1b.Approach (from AD-416)
Microfungal colonists (fungicolous fungi) of long-lived fungal sporocarps collected in forested habitats within the continental United States and Hawaii were isolated into pure culture. Individual fungi are grown in both liquid and solid culture fermentation and extracted with organic solvents. Extracts containing fungal produced compounds that neutralize botulism, in assays performed by the United States Army Medical Research Institute of Infectious Diseases, will be delivered to a cooperating chemist at the University of Iowa for isolation and characterization of the bioactive compound(s). Cultures producing compounds that neutralize botulism neurotoxins will be identified based on morphological characteristics and DNA sequencing of the internal transcribed spacer (ITS) region and domains D1 and D2 of the nuclear large subumit (28S) rDNA geme and comparison with sequences deposited in GenBank (National Center for Biotechnology Information). Viable cultures of the small molecule producing fungal strains of interest will be maintained.

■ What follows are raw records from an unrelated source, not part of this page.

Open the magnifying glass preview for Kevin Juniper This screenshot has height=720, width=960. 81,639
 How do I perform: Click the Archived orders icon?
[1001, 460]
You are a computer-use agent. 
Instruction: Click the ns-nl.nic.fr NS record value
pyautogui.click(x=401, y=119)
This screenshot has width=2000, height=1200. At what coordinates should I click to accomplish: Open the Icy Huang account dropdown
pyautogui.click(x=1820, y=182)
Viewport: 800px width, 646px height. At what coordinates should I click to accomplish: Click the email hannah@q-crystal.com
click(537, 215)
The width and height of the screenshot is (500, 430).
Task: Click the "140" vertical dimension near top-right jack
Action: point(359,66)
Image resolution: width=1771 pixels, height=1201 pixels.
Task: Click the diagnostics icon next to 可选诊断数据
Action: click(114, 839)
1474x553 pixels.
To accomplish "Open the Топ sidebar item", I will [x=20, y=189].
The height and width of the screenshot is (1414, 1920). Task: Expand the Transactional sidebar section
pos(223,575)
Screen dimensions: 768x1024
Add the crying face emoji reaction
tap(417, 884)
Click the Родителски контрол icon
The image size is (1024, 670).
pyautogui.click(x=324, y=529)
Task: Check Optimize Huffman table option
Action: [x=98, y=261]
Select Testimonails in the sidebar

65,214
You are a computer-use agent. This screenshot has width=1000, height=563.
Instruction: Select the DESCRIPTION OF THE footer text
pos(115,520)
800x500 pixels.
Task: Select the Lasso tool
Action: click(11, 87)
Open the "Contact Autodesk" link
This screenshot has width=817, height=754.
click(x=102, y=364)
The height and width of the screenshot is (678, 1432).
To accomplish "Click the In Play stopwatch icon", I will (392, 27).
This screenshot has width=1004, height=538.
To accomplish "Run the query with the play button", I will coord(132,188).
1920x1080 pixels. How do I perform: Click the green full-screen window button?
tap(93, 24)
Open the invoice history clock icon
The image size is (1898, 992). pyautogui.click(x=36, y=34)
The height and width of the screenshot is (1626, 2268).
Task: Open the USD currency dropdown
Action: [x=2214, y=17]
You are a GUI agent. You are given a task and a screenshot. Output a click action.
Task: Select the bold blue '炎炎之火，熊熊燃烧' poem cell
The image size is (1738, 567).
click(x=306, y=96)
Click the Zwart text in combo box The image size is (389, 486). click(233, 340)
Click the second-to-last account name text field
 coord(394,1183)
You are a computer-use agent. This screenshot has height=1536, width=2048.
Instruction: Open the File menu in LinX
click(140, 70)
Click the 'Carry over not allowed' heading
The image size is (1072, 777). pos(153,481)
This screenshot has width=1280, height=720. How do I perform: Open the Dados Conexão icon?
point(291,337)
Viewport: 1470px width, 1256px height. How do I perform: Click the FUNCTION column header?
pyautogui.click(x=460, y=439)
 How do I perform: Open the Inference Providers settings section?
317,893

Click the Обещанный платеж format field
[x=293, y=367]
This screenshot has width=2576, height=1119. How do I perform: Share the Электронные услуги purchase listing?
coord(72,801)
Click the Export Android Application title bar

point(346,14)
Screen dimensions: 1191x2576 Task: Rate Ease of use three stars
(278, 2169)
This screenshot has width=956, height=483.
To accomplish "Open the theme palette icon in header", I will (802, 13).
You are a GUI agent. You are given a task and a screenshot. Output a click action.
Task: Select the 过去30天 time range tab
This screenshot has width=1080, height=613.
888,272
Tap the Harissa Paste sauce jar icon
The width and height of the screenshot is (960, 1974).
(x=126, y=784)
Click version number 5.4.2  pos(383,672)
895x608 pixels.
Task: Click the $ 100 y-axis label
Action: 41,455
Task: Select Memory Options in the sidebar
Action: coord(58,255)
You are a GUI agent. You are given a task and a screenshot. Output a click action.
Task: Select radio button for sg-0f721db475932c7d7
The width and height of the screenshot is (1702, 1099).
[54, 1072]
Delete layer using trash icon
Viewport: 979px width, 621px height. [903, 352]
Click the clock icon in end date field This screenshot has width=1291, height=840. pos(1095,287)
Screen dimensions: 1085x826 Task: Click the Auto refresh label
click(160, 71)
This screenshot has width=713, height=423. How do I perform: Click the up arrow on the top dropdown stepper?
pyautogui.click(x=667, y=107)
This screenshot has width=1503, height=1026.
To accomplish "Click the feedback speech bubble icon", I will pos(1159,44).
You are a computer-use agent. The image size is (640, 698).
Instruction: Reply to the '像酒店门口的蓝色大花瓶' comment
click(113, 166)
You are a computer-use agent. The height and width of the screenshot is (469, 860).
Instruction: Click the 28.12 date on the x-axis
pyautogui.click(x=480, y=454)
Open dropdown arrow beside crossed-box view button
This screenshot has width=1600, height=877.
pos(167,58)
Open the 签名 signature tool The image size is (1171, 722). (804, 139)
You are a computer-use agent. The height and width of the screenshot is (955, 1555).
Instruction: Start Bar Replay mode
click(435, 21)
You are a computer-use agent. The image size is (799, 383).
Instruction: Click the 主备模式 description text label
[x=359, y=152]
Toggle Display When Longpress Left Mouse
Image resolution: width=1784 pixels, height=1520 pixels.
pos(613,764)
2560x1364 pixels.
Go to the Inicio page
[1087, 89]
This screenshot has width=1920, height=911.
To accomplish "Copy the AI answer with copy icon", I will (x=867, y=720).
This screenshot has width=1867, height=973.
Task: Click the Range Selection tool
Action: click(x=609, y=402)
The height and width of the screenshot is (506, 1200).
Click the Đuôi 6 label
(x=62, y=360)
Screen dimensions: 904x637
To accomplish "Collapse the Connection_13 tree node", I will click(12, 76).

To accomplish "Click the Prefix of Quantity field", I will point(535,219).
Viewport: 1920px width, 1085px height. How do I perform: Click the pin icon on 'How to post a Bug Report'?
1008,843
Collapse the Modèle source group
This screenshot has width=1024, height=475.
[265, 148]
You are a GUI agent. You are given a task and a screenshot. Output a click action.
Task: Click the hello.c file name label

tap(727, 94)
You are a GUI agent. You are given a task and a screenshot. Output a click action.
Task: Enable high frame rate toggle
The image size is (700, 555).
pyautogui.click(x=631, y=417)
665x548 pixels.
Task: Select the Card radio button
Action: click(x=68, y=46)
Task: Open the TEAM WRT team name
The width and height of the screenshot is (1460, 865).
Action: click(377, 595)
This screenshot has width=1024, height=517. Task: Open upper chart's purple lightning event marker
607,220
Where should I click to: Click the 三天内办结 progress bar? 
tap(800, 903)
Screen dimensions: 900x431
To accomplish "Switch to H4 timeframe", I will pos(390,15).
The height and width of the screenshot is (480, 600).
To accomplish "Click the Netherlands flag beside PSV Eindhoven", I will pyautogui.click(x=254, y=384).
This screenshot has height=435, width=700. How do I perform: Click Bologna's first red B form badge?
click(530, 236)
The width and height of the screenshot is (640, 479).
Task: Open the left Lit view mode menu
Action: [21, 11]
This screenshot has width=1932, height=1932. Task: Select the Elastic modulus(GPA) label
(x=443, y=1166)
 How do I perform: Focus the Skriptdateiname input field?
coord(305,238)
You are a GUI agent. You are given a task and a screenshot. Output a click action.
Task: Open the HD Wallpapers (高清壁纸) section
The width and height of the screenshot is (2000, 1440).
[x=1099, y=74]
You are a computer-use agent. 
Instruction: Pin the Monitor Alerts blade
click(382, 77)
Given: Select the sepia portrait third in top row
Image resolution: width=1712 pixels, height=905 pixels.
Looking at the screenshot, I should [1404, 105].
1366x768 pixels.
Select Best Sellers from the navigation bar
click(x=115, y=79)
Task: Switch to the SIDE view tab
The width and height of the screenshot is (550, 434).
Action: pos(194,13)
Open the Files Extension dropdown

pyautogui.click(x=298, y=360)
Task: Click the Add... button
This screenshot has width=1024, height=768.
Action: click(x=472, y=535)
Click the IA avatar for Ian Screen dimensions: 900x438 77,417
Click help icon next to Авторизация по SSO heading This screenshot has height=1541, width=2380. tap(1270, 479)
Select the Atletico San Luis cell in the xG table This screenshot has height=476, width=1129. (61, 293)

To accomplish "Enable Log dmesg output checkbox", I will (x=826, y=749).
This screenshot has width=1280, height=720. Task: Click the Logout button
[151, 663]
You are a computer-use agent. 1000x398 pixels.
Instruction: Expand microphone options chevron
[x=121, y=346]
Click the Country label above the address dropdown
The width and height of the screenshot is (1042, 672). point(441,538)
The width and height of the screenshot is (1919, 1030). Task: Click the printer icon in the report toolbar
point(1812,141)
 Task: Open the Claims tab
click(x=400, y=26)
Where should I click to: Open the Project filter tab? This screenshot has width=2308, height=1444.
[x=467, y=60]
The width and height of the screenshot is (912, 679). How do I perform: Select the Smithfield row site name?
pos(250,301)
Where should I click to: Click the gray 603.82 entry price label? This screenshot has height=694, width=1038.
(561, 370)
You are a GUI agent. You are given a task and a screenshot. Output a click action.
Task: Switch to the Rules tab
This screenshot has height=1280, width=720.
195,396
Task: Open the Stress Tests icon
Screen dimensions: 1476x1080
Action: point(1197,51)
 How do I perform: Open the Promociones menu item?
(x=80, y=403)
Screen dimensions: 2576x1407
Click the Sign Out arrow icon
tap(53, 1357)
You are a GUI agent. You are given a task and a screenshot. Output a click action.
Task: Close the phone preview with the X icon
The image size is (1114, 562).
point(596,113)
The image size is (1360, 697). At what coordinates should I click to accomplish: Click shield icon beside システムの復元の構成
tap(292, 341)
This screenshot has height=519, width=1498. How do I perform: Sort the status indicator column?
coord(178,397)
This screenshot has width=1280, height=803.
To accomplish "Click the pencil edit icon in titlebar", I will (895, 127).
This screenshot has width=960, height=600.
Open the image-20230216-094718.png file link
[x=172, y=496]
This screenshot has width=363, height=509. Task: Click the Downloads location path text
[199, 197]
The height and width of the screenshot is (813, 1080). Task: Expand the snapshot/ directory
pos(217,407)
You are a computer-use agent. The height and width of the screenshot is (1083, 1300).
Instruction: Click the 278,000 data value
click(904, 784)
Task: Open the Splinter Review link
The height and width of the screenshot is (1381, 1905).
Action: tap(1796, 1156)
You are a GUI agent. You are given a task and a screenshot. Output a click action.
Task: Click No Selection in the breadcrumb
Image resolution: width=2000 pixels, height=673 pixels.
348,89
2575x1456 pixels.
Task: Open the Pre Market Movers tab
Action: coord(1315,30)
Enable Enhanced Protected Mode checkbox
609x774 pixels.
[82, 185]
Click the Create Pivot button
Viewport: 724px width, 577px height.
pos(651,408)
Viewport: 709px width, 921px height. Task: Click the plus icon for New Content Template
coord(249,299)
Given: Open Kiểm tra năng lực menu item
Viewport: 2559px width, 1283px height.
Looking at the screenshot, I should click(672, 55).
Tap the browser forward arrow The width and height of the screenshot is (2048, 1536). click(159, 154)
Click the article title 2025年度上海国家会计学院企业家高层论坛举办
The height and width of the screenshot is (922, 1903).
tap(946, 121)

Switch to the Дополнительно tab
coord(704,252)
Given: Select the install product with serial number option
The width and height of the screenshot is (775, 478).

The Authorized Departmental Officer’s Designated Representative (ADODR) monitors this agreement by e-mails, telephone calls, providing samples for testing, and reviewing text for poster presentation.
Four structurally related compounds, each produced by unrelated fungicolous fungi, were shown to inhibit botulism neurotoxin serotype A based on in vitro tests. This class of fungal metabolites is one of a very small number of natural products from fungi reported to inhibit neurotoxin serotype A.